What my data looks like
I run certain numerical simulations in numba.
The output is a set of numpy arrays; each array represents a metric, and each array has shape (periods x items)
.
E.g. metric_1[p,i]
tells me the value of metric_1 at time p
for item i
.
Each item belongs to a certain category - let's say red and green just for the sake of an example.
The one-dimensional array categories
tells me exactly this - e.g. categories[0]='a'
means the first item belongs to category a. Conceptually, this is like having a pandas multi-index "flattened" into another array.
What I am trying to do
I want to group by category, and create the array
metric_1_grouped
of dimensions(periods x categories)
, etc.I want to create one dataframe per category, and one with the sum of all categories, where each row is a period and each column is a metric
The problem itself is fairly banal, but my question is what is a good way to do this as efficiently as possible, since I have to do this many times? A typical case would be:
- 300 periods
- 12 metrics
- 500,000 items
- 6 categories
Why I think this question is not a duplicate
I am aware of a few questions asking if there is a groupby equivalent in numpy, e.g. Is there any numpy group by function? but those are different because they all group by an element of the array itself. That is not what I am trying to do - I need to group, yes, but not by any element of the array itself, but rather by matching the column numbers to another array.
There are some questions which mention summing based on positions but, if I have understood them correctly, they do not resemble my case, e.g. Map numpy array and sum values on positions in another array and sum array with condition in another array with numpy
Please, please, pretty please, do not close this question unless you are sure it has been answered elsewhere - there are many questions which sound similar but are not.

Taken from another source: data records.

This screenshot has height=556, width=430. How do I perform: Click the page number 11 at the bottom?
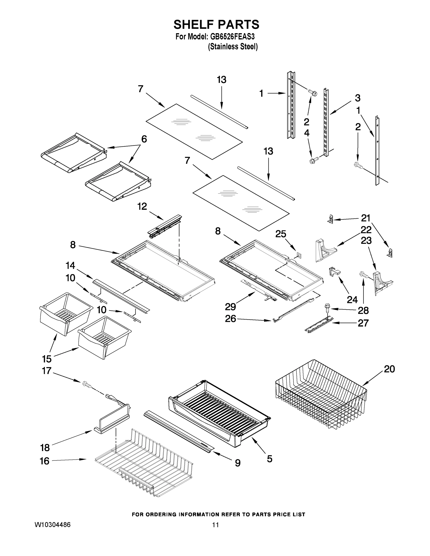coord(216,525)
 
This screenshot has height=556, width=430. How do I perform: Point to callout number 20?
coord(389,369)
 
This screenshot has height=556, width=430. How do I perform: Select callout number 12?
coord(142,206)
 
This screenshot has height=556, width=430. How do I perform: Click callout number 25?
coord(281,234)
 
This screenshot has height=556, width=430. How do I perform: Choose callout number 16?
coord(45,461)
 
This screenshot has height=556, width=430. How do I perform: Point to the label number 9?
coord(237,463)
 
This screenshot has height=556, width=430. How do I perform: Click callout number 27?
coord(363,323)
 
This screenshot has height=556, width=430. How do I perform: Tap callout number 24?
coord(352,300)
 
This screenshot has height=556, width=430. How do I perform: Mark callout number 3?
coord(358,98)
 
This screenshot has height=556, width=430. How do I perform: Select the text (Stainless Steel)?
coord(233,47)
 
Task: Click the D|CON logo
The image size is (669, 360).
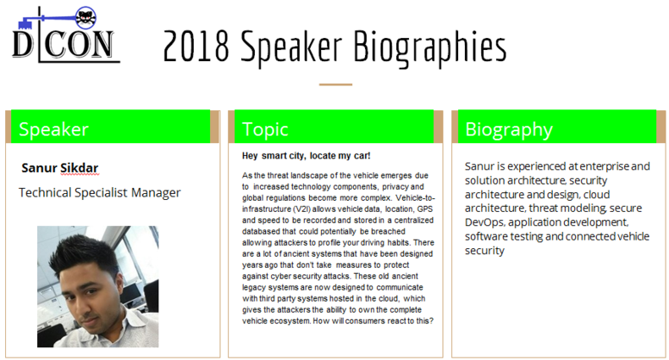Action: click(x=65, y=35)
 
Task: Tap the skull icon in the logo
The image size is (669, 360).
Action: click(x=86, y=18)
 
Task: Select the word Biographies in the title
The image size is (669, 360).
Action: click(x=430, y=47)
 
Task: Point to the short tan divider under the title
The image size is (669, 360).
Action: click(x=335, y=85)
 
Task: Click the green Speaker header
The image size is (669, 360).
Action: click(x=110, y=127)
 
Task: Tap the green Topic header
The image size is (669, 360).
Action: click(x=334, y=127)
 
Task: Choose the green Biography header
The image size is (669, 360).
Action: click(x=556, y=127)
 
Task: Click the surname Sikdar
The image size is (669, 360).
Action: click(x=80, y=168)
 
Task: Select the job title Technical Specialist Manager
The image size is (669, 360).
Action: click(x=99, y=193)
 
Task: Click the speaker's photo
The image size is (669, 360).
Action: click(x=97, y=286)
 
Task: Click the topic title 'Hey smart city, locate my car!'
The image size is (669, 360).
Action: click(x=306, y=156)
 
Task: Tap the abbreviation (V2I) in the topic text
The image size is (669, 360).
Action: click(x=301, y=209)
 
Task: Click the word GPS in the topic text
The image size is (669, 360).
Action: click(x=425, y=209)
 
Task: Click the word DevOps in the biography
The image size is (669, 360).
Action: click(x=484, y=223)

Thank you.
Potential solutions?
- pandas dataframes with multi-index - but I'm afraid it might be much slower
- itertools groupby? I admit I am not very familiar
What I have tried - it works, but is inelegant and kind of clunky
The code I have below works, but is inelegant and kind of clunky. I am hoping there is a better / more elegant / faster version?
import numpy as np
import pandas as pd
num_periods = 300
num_items = 1000
# Let's suppose for simplicity that the data has already been sorted by category
categories = np.empty(num_items, dtype=object)
categories[0:100]='a'
categories[100:300]='b'
categories[300:600]='c'
categories[600:]='d'
rng = np.random.default_rng(seed=42) #setting a seed for reproducibility
metric_1 = rng.normal(0,1,(num_periods,num_items))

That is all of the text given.